Multifunctional Optical Tomography System With High-Fidelity Surface Extraction Based on a Single Programmable Scanner and Unified Pinhole Modeling.

Abstract

Macroscopic optical tomography is a non-invasive method that can visualize the 3D distribution of intrinsic optical properties or exogenous fluorophores, making it highly attractive for small animal imaging. However, reconstructing the images requires prior knowledge of surface information. To address this, existing systems often use additional hardware components or integrate multimodal information, which is expensive and introduces new issues such as image registration. Our goal is to develop a multifunctional optical tomography system that can extract surface information using a concise hardware design. Our proposed system uses a single programmable scanner to implement both surface extraction and optical tomography functions. A unified pinhole model is used to describe both the illumination and detection procedures for capturing 3D point cloud. Line-shaped scanning is adopted to improve both spatial resolution and speed of surface extraction. Finally, we integrate the extracted surface information into the optical tomographic reconstruction to more accurately map the fluorescence distribution.
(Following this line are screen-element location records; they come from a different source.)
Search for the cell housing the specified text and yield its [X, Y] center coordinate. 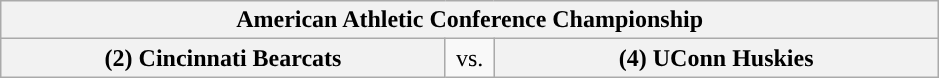
American Athletic Conference Championship [470, 20]
vs. [470, 58]
(2) Cincinnati Bearcats [224, 58]
(4) UConn Huskies [716, 58]
Return (X, Y) of the center of cell containing provided text 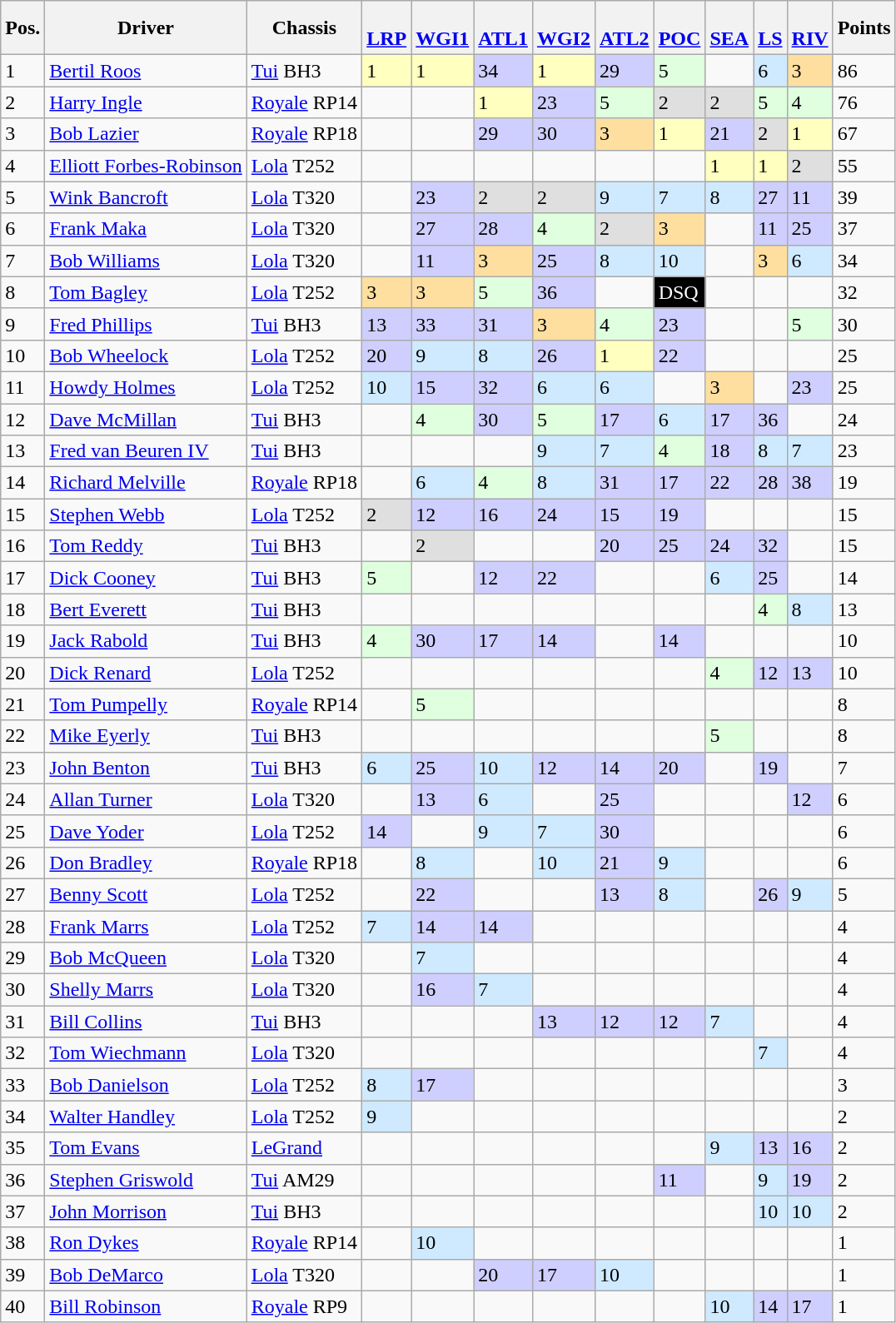
Allan Turner (146, 799)
Bob Danielson (146, 1085)
Stephen Webb (146, 515)
Shelly Marrs (146, 990)
Bert Everett (146, 610)
Tom Pumpelly (146, 704)
LS (770, 28)
Bob DeMarco (146, 1275)
86 (864, 71)
Frank Marrs (146, 927)
ATL2 (625, 28)
Bob McQueen (146, 958)
John Benton (146, 768)
LeGrand (304, 1148)
ATL1 (503, 28)
Tom Reddy (146, 546)
Bill Robinson (146, 1307)
Chassis (304, 28)
LRP (386, 28)
Tom Wiechmann (146, 1053)
Wink Bancroft (146, 197)
Pos. (23, 28)
Dave McMillan (146, 419)
Benny Scott (146, 894)
WGI1 (443, 28)
John Morrison (146, 1212)
Bill Collins (146, 1022)
Elliott Forbes-Robinson (146, 166)
Harry Ingle (146, 102)
SEA (729, 28)
Royale RP9 (304, 1307)
Dave Yoder (146, 831)
Howdy Holmes (146, 387)
Bertil Roos (146, 71)
Points (864, 28)
Tom Bagley (146, 292)
Mike Eyerly (146, 736)
POC (679, 28)
Driver (146, 28)
40 (23, 1307)
DSQ (679, 292)
Ron Dykes (146, 1243)
76 (864, 102)
Dick Cooney (146, 578)
Frank Maka (146, 229)
Bob Lazier (146, 134)
Jack Rabold (146, 641)
Fred Phillips (146, 324)
67 (864, 134)
Dick Renard (146, 673)
Bob Williams (146, 261)
Bob Wheelock (146, 356)
WGI2 (563, 28)
Stephen Griswold (146, 1180)
35 (23, 1148)
Don Bradley (146, 863)
Walter Handley (146, 1117)
Tui AM29 (304, 1180)
Tom Evans (146, 1148)
Fred van Beuren IV (146, 451)
RIV (809, 28)
55 (864, 166)
Richard Melville (146, 483)
Locate the cell with the specified text and output its [x, y] center coordinate. 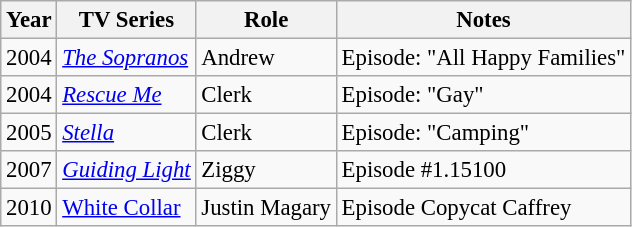
Episode Copycat Caffrey [483, 208]
TV Series [126, 20]
Year [29, 20]
Episode: "Camping" [483, 133]
The Sopranos [126, 58]
White Collar [126, 208]
2007 [29, 170]
Rescue Me [126, 95]
Justin Magary [266, 208]
Ziggy [266, 170]
Episode: "Gay" [483, 95]
Andrew [266, 58]
Stella [126, 133]
2010 [29, 208]
Guiding Light [126, 170]
Notes [483, 20]
Episode #1.15100 [483, 170]
Role [266, 20]
2005 [29, 133]
Episode: "All Happy Families" [483, 58]
Return [x, y] of the center of cell containing provided text 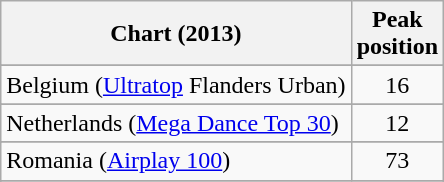
16 [397, 85]
Chart (2013) [176, 34]
73 [397, 161]
Romania (Airplay 100) [176, 161]
Belgium (Ultratop Flanders Urban) [176, 85]
Peakposition [397, 34]
Netherlands (Mega Dance Top 30) [176, 123]
12 [397, 123]
Determine the [X, Y] coordinate at the center of the cell enclosing the given text.  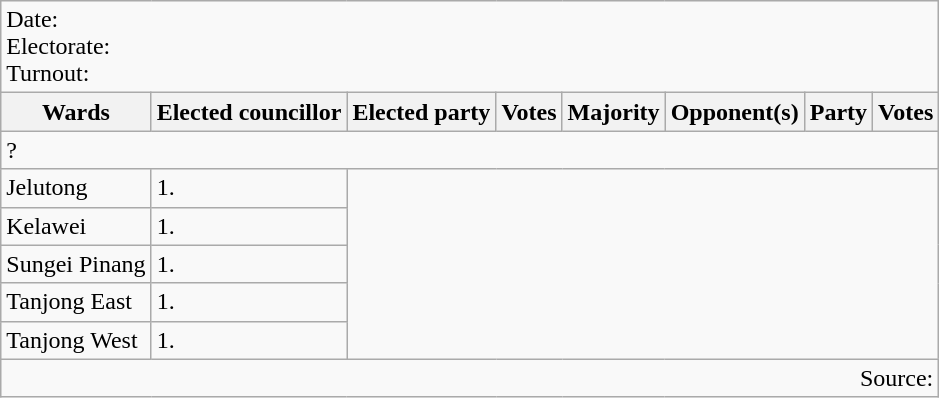
? [470, 150]
Elected party [422, 112]
Jelutong [76, 188]
Majority [614, 112]
Tanjong East [76, 302]
Wards [76, 112]
Kelawei [76, 226]
Elected councillor [249, 112]
Sungei Pinang [76, 264]
Source: [470, 378]
Date: Electorate: Turnout: [470, 47]
Tanjong West [76, 340]
Opponent(s) [734, 112]
Party [838, 112]
Provide the [x, y] coordinate of the cell's center where the given text is located.  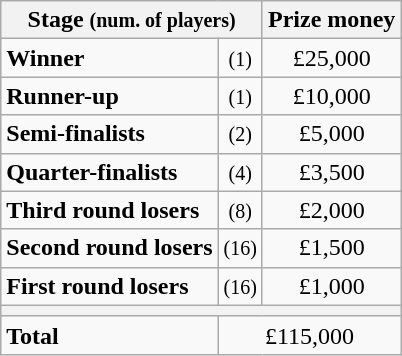
Prize money [331, 20]
Quarter-finalists [110, 172]
£1,000 [331, 286]
£115,000 [310, 335]
£25,000 [331, 58]
£3,500 [331, 172]
Winner [110, 58]
First round losers [110, 286]
Runner-up [110, 96]
(4) [240, 172]
Third round losers [110, 210]
Total [110, 335]
Stage (num. of players) [132, 20]
(2) [240, 134]
£1,500 [331, 248]
£2,000 [331, 210]
Second round losers [110, 248]
(8) [240, 210]
£10,000 [331, 96]
£5,000 [331, 134]
Semi-finalists [110, 134]
Pinpoint the cell where the given text exists, returning its [x, y] midpoint coordinate. 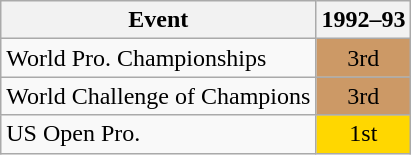
US Open Pro. [158, 134]
1992–93 [364, 20]
Event [158, 20]
World Challenge of Champions [158, 96]
World Pro. Championships [158, 58]
1st [364, 134]
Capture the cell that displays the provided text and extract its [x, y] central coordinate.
Comprehensive phantom experiments with different levels of complexity were designed to evaluate the performance of surface extraction and fluorescence tomography. We also imaged the axillary lymph nodes in living mice after injection of fluorophore, demonstrating the proposed system facilitates more reliable fluorescence tomography. We have successfully developed a versatile optical tomography system by leveraging concise hardware design and unified pinhole modeling. Phantom validation demonstrates that our system provides high-precision surface information with a maximum error of 0.1 mm, while the surface-guided FMT reconstruction is more reliable than the blind reconstruction using simplified surface geometry, elevating several quantitative metrics including RMSE, CNR, and Dice. Our work explores the feasibility of obtaining additional surface information using existing components of standalone optical tomography. This makes the optical tomographic technique more accurate and more accessible to biomedical researchers.